Pixel coordinate grounding data
========================
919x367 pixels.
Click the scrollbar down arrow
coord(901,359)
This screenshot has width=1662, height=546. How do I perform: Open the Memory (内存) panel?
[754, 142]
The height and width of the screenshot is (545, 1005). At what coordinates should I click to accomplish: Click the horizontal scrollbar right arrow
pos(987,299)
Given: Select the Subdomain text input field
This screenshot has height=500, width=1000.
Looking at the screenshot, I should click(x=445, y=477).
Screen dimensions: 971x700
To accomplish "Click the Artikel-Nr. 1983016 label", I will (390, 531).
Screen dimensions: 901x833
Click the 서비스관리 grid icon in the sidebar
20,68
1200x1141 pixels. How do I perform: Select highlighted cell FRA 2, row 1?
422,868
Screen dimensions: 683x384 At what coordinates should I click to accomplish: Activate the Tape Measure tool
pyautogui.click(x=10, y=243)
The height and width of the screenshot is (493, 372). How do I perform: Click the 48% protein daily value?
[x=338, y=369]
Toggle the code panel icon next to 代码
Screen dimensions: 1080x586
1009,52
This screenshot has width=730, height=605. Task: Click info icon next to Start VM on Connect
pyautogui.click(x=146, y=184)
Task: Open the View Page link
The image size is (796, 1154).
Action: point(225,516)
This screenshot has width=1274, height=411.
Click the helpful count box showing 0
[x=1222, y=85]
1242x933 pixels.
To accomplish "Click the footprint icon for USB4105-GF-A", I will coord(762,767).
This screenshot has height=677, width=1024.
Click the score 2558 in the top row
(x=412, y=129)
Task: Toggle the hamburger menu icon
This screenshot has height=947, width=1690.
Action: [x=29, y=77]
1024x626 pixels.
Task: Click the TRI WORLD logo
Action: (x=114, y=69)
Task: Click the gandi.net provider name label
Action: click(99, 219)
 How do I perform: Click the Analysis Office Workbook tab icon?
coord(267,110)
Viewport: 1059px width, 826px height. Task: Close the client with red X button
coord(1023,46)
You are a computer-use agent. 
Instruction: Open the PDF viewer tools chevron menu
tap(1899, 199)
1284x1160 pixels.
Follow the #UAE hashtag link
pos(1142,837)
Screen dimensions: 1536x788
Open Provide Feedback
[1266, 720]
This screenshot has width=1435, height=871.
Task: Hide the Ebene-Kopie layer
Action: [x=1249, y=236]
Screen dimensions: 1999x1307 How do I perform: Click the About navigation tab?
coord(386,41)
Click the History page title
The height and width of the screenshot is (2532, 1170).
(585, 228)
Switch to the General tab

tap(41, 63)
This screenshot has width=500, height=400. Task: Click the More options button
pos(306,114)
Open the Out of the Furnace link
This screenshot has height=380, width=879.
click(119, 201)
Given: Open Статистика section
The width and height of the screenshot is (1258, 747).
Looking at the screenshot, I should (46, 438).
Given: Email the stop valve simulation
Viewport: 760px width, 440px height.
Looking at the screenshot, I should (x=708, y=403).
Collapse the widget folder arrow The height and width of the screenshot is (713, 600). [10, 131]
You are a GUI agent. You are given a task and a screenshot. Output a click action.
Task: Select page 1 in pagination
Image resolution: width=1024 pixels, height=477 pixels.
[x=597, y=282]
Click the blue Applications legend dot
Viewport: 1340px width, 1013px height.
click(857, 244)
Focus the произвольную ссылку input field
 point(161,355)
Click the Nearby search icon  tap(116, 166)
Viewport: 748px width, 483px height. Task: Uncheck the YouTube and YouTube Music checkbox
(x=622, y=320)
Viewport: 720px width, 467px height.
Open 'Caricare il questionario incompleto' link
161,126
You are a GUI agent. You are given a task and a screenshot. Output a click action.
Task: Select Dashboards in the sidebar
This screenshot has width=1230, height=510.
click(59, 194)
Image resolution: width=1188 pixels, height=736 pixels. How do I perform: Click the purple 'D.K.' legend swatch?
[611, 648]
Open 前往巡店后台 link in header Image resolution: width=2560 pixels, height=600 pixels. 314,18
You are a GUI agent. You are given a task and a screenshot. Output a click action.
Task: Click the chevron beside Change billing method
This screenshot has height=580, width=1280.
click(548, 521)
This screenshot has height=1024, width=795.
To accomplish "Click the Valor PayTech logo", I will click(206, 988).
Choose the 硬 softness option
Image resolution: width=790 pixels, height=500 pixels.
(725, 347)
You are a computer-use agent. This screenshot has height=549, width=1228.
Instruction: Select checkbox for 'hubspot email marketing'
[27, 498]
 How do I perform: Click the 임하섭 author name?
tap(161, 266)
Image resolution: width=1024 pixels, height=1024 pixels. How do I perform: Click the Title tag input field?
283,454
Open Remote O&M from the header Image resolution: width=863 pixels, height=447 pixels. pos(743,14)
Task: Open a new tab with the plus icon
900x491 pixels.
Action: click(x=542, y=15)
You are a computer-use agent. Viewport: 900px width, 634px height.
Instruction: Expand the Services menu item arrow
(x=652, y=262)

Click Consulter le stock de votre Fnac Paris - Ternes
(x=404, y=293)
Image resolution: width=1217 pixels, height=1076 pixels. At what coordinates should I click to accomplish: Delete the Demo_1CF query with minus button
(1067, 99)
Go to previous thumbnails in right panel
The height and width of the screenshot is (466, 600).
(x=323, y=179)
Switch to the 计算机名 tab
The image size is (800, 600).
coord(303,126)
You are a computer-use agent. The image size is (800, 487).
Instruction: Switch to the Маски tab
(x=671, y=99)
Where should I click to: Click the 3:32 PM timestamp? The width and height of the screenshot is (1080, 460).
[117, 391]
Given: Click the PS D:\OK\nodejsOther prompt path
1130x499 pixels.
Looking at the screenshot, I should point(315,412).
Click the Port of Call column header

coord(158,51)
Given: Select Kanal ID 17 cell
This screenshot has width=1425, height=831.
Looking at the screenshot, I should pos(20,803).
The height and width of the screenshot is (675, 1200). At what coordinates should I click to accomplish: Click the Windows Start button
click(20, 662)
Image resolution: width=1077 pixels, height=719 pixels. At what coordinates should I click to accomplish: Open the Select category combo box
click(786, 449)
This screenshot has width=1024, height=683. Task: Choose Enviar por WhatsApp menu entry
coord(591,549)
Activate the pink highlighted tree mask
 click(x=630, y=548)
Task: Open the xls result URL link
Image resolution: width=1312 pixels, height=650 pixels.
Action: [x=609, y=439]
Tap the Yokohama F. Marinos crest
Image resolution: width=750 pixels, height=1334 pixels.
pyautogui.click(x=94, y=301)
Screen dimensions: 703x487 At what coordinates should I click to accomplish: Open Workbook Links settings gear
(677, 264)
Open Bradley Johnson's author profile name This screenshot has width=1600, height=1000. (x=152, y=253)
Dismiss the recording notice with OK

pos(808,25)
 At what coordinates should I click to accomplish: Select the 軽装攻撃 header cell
========================
Repeat the records above exactly, leaving none out.

## TASK ANSWER
919x367 pixels.
Click the scrollbar down arrow
coord(901,359)
This screenshot has width=1662, height=546. How do I perform: Open the Memory (内存) panel?
[754, 142]
The height and width of the screenshot is (545, 1005). At what coordinates should I click to accomplish: Click the horizontal scrollbar right arrow
pos(987,299)
Given: Select the Subdomain text input field
This screenshot has height=500, width=1000.
Looking at the screenshot, I should click(x=445, y=477).
Screen dimensions: 971x700
To accomplish "Click the Artikel-Nr. 1983016 label", I will (390, 531).
Screen dimensions: 901x833
Click the 서비스관리 grid icon in the sidebar
20,68
1200x1141 pixels. How do I perform: Select highlighted cell FRA 2, row 1?
422,868
Screen dimensions: 683x384 At what coordinates should I click to accomplish: Activate the Tape Measure tool
pyautogui.click(x=10, y=243)
The height and width of the screenshot is (493, 372). How do I perform: Click the 48% protein daily value?
[x=338, y=369]
Toggle the code panel icon next to 代码
Screen dimensions: 1080x586
1009,52
This screenshot has width=730, height=605. Task: Click info icon next to Start VM on Connect
pyautogui.click(x=146, y=184)
Task: Open the View Page link
The image size is (796, 1154).
Action: point(225,516)
This screenshot has width=1274, height=411.
Click the helpful count box showing 0
[x=1222, y=85]
1242x933 pixels.
To accomplish "Click the footprint icon for USB4105-GF-A", I will coord(762,767).
This screenshot has height=677, width=1024.
Click the score 2558 in the top row
(x=412, y=129)
Task: Toggle the hamburger menu icon
This screenshot has height=947, width=1690.
Action: [x=29, y=77]
1024x626 pixels.
Task: Click the TRI WORLD logo
Action: (x=114, y=69)
Task: Click the gandi.net provider name label
Action: click(99, 219)
 How do I perform: Click the Analysis Office Workbook tab icon?
coord(267,110)
Viewport: 1059px width, 826px height. Task: Close the client with red X button
coord(1023,46)
You are a computer-use agent. 
Instruction: Open the PDF viewer tools chevron menu
tap(1899, 199)
1284x1160 pixels.
Follow the #UAE hashtag link
pos(1142,837)
Screen dimensions: 1536x788
Open Provide Feedback
[1266, 720]
This screenshot has width=1435, height=871.
Task: Hide the Ebene-Kopie layer
Action: [x=1249, y=236]
Screen dimensions: 1999x1307 How do I perform: Click the About navigation tab?
coord(386,41)
Click the History page title
The height and width of the screenshot is (2532, 1170).
(585, 228)
Switch to the General tab

tap(41, 63)
This screenshot has width=500, height=400. Task: Click the More options button
pos(306,114)
Open the Out of the Furnace link
This screenshot has height=380, width=879.
click(119, 201)
Given: Open Статистика section
The width and height of the screenshot is (1258, 747).
Looking at the screenshot, I should (46, 438).
Given: Email the stop valve simulation
Viewport: 760px width, 440px height.
Looking at the screenshot, I should (x=708, y=403).
Collapse the widget folder arrow The height and width of the screenshot is (713, 600). [10, 131]
You are a GUI agent. You are given a task and a screenshot. Output a click action.
Task: Select page 1 in pagination
Image resolution: width=1024 pixels, height=477 pixels.
[x=597, y=282]
Click the blue Applications legend dot
Viewport: 1340px width, 1013px height.
click(857, 244)
Focus the произвольную ссылку input field
 point(161,355)
Click the Nearby search icon  tap(116, 166)
Viewport: 748px width, 483px height. Task: Uncheck the YouTube and YouTube Music checkbox
(x=622, y=320)
Viewport: 720px width, 467px height.
Open 'Caricare il questionario incompleto' link
161,126
You are a GUI agent. You are given a task and a screenshot. Output a click action.
Task: Select Dashboards in the sidebar
This screenshot has width=1230, height=510.
click(59, 194)
Image resolution: width=1188 pixels, height=736 pixels. How do I perform: Click the purple 'D.K.' legend swatch?
[611, 648]
Open 前往巡店后台 link in header Image resolution: width=2560 pixels, height=600 pixels. 314,18
You are a GUI agent. You are given a task and a screenshot. Output a click action.
Task: Click the chevron beside Change billing method
This screenshot has height=580, width=1280.
click(548, 521)
This screenshot has height=1024, width=795.
To accomplish "Click the Valor PayTech logo", I will click(206, 988).
Choose the 硬 softness option
Image resolution: width=790 pixels, height=500 pixels.
(725, 347)
You are a computer-use agent. This screenshot has height=549, width=1228.
Instruction: Select checkbox for 'hubspot email marketing'
[27, 498]
 How do I perform: Click the 임하섭 author name?
tap(161, 266)
Image resolution: width=1024 pixels, height=1024 pixels. How do I perform: Click the Title tag input field?
283,454
Open Remote O&M from the header Image resolution: width=863 pixels, height=447 pixels. pos(743,14)
Task: Open a new tab with the plus icon
900x491 pixels.
Action: click(x=542, y=15)
You are a computer-use agent. Viewport: 900px width, 634px height.
Instruction: Expand the Services menu item arrow
(x=652, y=262)

Click Consulter le stock de votre Fnac Paris - Ternes
(x=404, y=293)
Image resolution: width=1217 pixels, height=1076 pixels. At what coordinates should I click to accomplish: Delete the Demo_1CF query with minus button
(1067, 99)
Go to previous thumbnails in right panel
The height and width of the screenshot is (466, 600).
(x=323, y=179)
Switch to the 计算机名 tab
The image size is (800, 600).
coord(303,126)
You are a computer-use agent. The image size is (800, 487).
Instruction: Switch to the Маски tab
(x=671, y=99)
Where should I click to: Click the 3:32 PM timestamp? The width and height of the screenshot is (1080, 460).
[117, 391]
Given: Click the PS D:\OK\nodejsOther prompt path
1130x499 pixels.
Looking at the screenshot, I should point(315,412).
Click the Port of Call column header

coord(158,51)
Given: Select Kanal ID 17 cell
This screenshot has width=1425, height=831.
Looking at the screenshot, I should pos(20,803).
The height and width of the screenshot is (675, 1200). At what coordinates should I click to accomplish: Click the Windows Start button
click(20, 662)
Image resolution: width=1077 pixels, height=719 pixels. At what coordinates should I click to accomplish: Open the Select category combo box
click(786, 449)
This screenshot has width=1024, height=683. Task: Choose Enviar por WhatsApp menu entry
coord(591,549)
Activate the pink highlighted tree mask
 click(x=630, y=548)
Task: Open the xls result URL link
Image resolution: width=1312 pixels, height=650 pixels.
Action: [x=609, y=439]
Tap the Yokohama F. Marinos crest
Image resolution: width=750 pixels, height=1334 pixels.
pyautogui.click(x=94, y=301)
Screen dimensions: 703x487 At what coordinates should I click to accomplish: Open Workbook Links settings gear
(677, 264)
Open Bradley Johnson's author profile name This screenshot has width=1600, height=1000. (x=152, y=253)
Dismiss the recording notice with OK

pos(808,25)
 At what coordinates should I click to accomplish: Select the 軽装攻撃 header cell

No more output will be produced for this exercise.